In den Ostraka-Texten sei z.B. der Handel mit Proviant, wie Weizen und Brot, festgehalten, erklärte Mostafa Waziri vom Obersten Rat für Altertümer. Dies werfe ein neues Licht auf die Wirtschaft in und um die Region Athribis im Laufe der Geschichte. Der Leiter der Mission, Prof. Dr. Christian Leitz von der Uni Tübingen, muss mit seinem Team natürlich erst einmal die vielen Scherben genau studieren. Schon jetzt sehe es aber so aus, als ob es hier vielleicht eine Schreiberschule für Demotisch, Hieratisch, Griechisch und die Hieroglyphen gegeben habe, zitiert ihn die Ahram Online.
In pharaonischer Zeit lag diese Stadt mit dem altägyptischen Namen „Hwt-Rpyt“ (Haus des Tempels der [Göttin] Repit) im 9. oberägyptischen Gau des Landes. Die noch weitgehend unausgegrabene archäologische Stätte besteht aus dem Tempelbezik, der Wohnsiedlung, den Steinbrüchen und einer Nekropole. Im Tempelbezirk liegen zwei Tempel, von denen aber erst einer ausgegraben ist. Er wurde im 1. Jh. v.Chr. erbaut von Ptolemaios XII., während weitere Inschriften auch auf spätere römische Herrscher, wie Tiberius oder Caligula, bis hin zu Hadrian, zurückgehen.

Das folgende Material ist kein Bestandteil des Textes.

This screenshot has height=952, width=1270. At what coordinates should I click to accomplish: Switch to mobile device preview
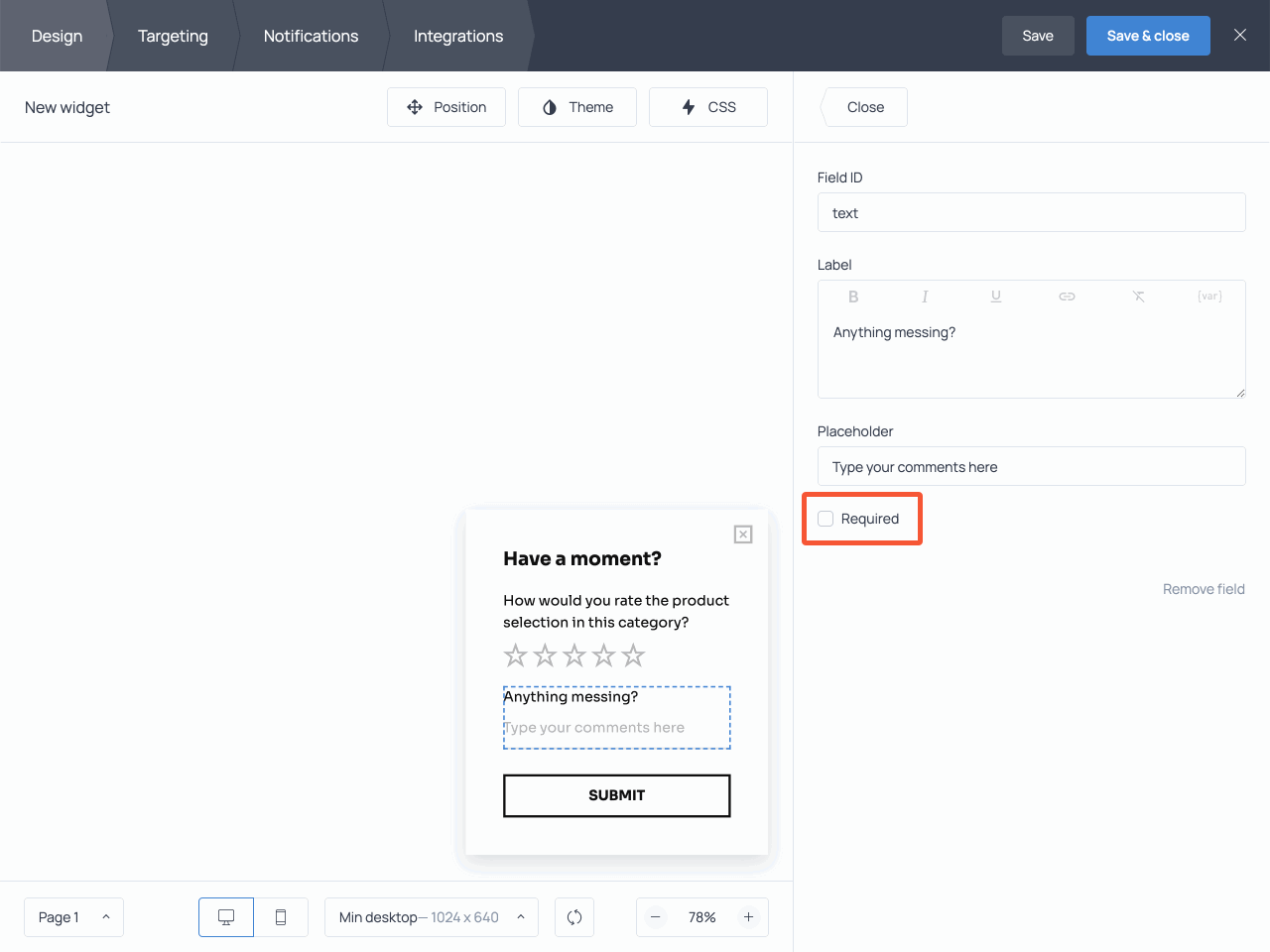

Verehrt wurde in diesem Tempel die Dreiheit aus den Göttern Min-Re, seiner Gemahlin Repit und ihrem gemeinsamen Sohn Kolanthes. Min-Re verkörperte dabei die Fruchtbarkeit (siehe unsere Beschreibung des Gottes Min), Repit war dagegen eine Schutzgöttin, die mit Löwenkopf und Sonne darauf dargestellt wurde, und Kolanthes ein Kindgott, der sich in Darstellungen oft mit den kindlichen Merkmalen des Alten Ägypten, der Jugendlocke und dem Finger am Mund, zeigt.

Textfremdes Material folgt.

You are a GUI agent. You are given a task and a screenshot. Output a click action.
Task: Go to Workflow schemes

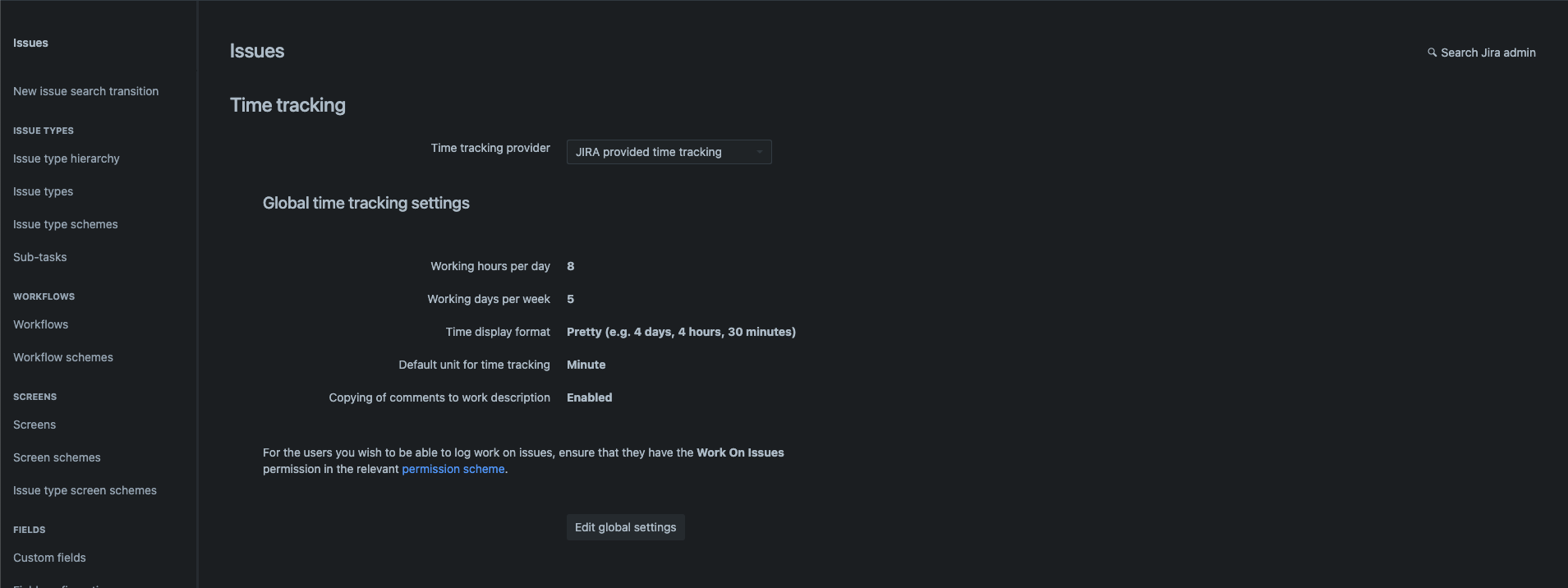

Laut der Projektseite der Uni Tübingen wurde der Tempel nach 2019 mit einem Rundweg und Informationstafeln für Besucher hergerichtet. Wer also demnächst Richtung Sohag reist, könnte dort einmal vorbei schauen…
Nachtrag 17.12.2021:
Wie uns Herr Prof. Dr. Leitz auf Anfrage mitteilte, kosten die Tickets für Athribis 60 LE (30 LE ermäßigt) und können direkt vor Ort gekauft werden. Von Luxor aus sind das allerdings 3 Std. Anfahrt auf der westlichen Schnellstraße (und weitere 3 Std. wieder zurück). Der Besuch empfiehlt sich also eher für Leute, die ohnehin in Mittelägypten sind.
Außerdem wird sich die Zahl der Ostraka weiter erhöhen, schrieb er uns, weil man täglich neue finde, an guten Tagen bis zu 100 Stück.